### [Text provided]
START
Bruce Parker

WWJKD?

Filed By Bruce Parker | January 14, 2008 6:14 PM | comments

Filed in: Living, Living
Tags: hunger strike, Jonathan Kozol, no child left behind act

While being adamantly not religious, because of my Southern upbringing during time of stress apparently I still pray. Sybil, my Ph.D. pursuing partner and colleague, never hesitates to remind me of the fact that when I am stressed, relieved, or in general experiencing any sort of overwhelming emotion that I call out to Jesus. Now we are not talking about the getting down on my knees type of praying. It is more like, looking up toward heaven and proclaiming, "Sweet Jesus get me through this!"

Deciding to not give up the feeling of calling out to something bigger than me in times of emotional stress as well as the desire to not call out to a figure that I am overall just unsure about led me to decide that my obsession with Jonathan Kozol and his partial fast could very well be giving me my higher power. I have been gradually replacing my calls to Jesus with calls to Kozol. The people who are around me have caught on and many of them are making the references as well. I am not sure if they are true believers but at least they are trying.

So I pray to Jonathan Kozol these days and here is why....

The recent anniversary of the passing of the catastrophic No Child Left Behind Act only highlights how important it is that educators take action to protect school children and the future of our Country. Students and teachers are being strangled by standardization. While there has been some pretty amazing resistance to the bill from individuals, teachers, educational scholars, schools, school systems, and colleges of education the recent decision of Jonathan Kozol to embark on a partial fast until something is done about the Act offers an amazing example of putting political beliefs to the test by refusing to compromise or back down.
END
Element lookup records
START
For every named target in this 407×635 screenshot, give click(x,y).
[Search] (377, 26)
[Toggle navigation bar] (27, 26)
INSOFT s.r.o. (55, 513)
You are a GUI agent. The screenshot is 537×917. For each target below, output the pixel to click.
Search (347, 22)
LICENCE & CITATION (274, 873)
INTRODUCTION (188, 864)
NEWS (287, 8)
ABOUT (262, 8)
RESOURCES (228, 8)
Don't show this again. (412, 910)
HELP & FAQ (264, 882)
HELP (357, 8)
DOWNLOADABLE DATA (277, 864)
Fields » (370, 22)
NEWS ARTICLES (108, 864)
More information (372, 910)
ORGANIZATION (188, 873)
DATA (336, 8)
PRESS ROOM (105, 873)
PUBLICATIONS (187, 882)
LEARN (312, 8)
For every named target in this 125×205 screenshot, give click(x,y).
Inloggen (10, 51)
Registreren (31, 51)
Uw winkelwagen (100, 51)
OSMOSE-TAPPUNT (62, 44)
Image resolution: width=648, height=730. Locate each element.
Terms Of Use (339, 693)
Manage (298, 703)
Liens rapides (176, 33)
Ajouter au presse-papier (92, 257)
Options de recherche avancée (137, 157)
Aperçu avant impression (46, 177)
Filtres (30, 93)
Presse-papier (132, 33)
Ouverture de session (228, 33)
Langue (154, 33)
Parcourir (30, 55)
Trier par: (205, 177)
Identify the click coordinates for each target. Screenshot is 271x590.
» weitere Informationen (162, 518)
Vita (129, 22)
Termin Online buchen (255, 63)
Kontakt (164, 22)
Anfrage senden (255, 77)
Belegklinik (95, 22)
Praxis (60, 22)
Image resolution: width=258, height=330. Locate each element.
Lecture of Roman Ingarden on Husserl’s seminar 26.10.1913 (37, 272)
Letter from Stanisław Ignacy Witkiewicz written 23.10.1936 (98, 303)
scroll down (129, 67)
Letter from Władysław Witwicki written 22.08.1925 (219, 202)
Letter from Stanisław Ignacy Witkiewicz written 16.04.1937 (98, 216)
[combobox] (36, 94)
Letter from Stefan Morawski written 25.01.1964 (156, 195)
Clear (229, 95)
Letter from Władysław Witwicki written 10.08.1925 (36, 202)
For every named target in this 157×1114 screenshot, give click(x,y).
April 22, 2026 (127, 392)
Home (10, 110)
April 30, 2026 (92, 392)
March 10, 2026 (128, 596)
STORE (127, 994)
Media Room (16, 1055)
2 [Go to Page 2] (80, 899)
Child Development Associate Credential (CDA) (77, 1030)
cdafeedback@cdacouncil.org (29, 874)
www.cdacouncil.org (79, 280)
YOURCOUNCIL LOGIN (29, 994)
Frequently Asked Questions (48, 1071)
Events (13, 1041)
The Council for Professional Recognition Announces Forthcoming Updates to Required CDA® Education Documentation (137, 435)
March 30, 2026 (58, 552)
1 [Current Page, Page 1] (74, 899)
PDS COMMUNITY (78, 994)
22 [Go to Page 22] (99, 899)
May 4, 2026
END
### [Written exercise]
According to the post about Jonathan Kozol, what did Kozol decide to embark on? The records bear no relation to the text.

### [Right answer]
A partial fast until something is done about the No Child Left Behind Act.